Il y avait une boucherie à gauche de l’immeuble et une boulangerie à droite. Je me souviens de la bonne odeur du pain et des croissants, car le four de la boulangerie donnait sur la cour.
Ma mère s’était lier d’amitié avec la bouchère, ils avaient également une fille. Stéphanie avait 3 ans de plus que moi, nous jouions très souvent ensemble. Ils avaient aussi une chienne, elle était super grande, Laxmy elle s’appelait. J’allais de temps en temps la promener.
Nous avons eu de très bon moment dans cette loge, j’y ai très peu de mauvais souvenir. Entre mes 8 et 10 ans j’allais avec ma mère faire le ménage dans un petit bureau du trésor public sur la place de la planchette à Levallois. Je vidais les poubelles pendant que ma mère faisait les poussières et l’aspirateur. Pour moi il s’agissait plus d’un jeu que d’un travail.

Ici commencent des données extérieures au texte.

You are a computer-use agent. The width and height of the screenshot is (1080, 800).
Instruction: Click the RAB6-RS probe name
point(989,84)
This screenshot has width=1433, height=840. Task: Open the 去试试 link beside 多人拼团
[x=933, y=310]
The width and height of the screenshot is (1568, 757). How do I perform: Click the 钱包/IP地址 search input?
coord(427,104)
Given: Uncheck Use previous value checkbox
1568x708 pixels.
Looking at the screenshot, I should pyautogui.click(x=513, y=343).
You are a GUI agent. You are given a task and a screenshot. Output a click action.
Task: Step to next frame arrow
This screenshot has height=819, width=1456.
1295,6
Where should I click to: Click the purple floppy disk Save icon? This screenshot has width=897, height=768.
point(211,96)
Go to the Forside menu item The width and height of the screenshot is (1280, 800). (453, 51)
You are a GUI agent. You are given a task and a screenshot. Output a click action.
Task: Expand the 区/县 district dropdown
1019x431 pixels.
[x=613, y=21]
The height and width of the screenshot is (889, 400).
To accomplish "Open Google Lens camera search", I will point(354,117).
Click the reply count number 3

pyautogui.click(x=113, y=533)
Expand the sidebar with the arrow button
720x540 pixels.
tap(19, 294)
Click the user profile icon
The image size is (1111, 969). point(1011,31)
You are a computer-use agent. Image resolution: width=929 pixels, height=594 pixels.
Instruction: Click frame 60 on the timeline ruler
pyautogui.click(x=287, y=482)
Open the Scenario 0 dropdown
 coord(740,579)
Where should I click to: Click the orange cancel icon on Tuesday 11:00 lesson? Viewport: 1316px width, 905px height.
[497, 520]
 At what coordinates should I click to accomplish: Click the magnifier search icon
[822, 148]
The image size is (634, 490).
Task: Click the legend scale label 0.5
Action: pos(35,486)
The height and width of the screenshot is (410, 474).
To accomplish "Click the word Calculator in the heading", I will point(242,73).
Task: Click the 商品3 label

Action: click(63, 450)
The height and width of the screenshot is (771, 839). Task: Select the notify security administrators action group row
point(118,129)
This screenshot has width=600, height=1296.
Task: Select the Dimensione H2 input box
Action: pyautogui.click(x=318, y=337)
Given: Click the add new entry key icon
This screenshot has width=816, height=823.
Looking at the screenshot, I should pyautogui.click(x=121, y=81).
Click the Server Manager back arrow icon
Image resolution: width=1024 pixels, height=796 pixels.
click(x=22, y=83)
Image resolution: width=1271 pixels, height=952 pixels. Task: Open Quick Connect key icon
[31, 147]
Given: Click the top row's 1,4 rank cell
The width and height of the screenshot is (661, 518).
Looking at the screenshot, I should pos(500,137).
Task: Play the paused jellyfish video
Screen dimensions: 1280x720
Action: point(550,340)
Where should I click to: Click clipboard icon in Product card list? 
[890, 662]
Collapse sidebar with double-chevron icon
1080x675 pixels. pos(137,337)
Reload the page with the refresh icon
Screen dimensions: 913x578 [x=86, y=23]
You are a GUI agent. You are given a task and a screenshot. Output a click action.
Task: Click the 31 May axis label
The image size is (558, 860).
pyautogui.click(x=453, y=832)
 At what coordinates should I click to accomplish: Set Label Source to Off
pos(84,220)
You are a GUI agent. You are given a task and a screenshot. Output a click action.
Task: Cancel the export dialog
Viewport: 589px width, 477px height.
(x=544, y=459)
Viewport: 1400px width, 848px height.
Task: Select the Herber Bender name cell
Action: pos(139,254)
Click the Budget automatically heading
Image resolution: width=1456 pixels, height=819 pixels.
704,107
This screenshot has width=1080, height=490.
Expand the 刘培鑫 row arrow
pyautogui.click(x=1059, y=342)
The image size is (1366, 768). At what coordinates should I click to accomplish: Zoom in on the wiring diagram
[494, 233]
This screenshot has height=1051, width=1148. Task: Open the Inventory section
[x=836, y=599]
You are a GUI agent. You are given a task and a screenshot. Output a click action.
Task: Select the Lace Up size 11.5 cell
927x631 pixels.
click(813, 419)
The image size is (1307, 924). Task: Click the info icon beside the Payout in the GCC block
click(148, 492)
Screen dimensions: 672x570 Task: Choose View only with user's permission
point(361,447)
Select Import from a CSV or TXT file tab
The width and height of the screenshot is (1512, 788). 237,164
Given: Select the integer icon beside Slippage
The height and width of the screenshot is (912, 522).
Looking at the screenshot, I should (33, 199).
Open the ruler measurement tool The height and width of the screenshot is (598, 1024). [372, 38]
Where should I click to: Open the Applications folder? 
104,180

Mon moment préfère de l’année était, le mois d’août je retrouvais mes grands-parents, et les montagnes de Gralhas. Le mois d’août touchant à sa fin, il fallait rentrer à Levallois, mais toujours avec un pincement au cœur. Pour ne pas être trop triste je me disais, qu’il allait y avoir mon anniversaire et noël, les deux fêtes les plus importantes pour moi et puis je savais que j’allais revenir.
En 1988, nous avons déménagé au 15 rue Verniquet 75017 Paris, cette fois la loge était plus grande. J’avais un espace plus grand pour moi, un peu comme une petite chambre avec une mezzanine.
Vu que j’étais plus grande, j’aidais un peu plus ma mère dans ses tâches quotidiennes. Je l’aidais à nettoyer les escaliers de l’immeuble et à distribuer le courrier. Comme j’étais la fille de la concierge les gens me faisaient plus confiance et de nombreux parents me proposaient de faire du babysitting.
Etant enfant puis adolescente, je n’ai jamais eu l’impression d’être différente des autres enfants de ma classe. Bien sûr je n’avais pas de vraie chambre, j’avais un petit chez moi mais l’important c’est d’être heureux et peu importe nos origines.
En 1995 nous sommes retournés à Levallois mais cette fois plus en tant que concierge. Mes parents ont acheté un appartement et j’ai eu enfin ma chambre. Ma mère a mis un point final à son métier de concierge.
Aujourd’hui, je tiens à remercier mes parents et à les félicités pour leurs parcours incroyables, ils n’ont pas eu une vie facile mais ils peuvent être fière d’eux. J’ai la chance d’avoir eu une enfance plutôt heureuse mais surtout d’avoir eu des parents formidables. Merci à vous deux.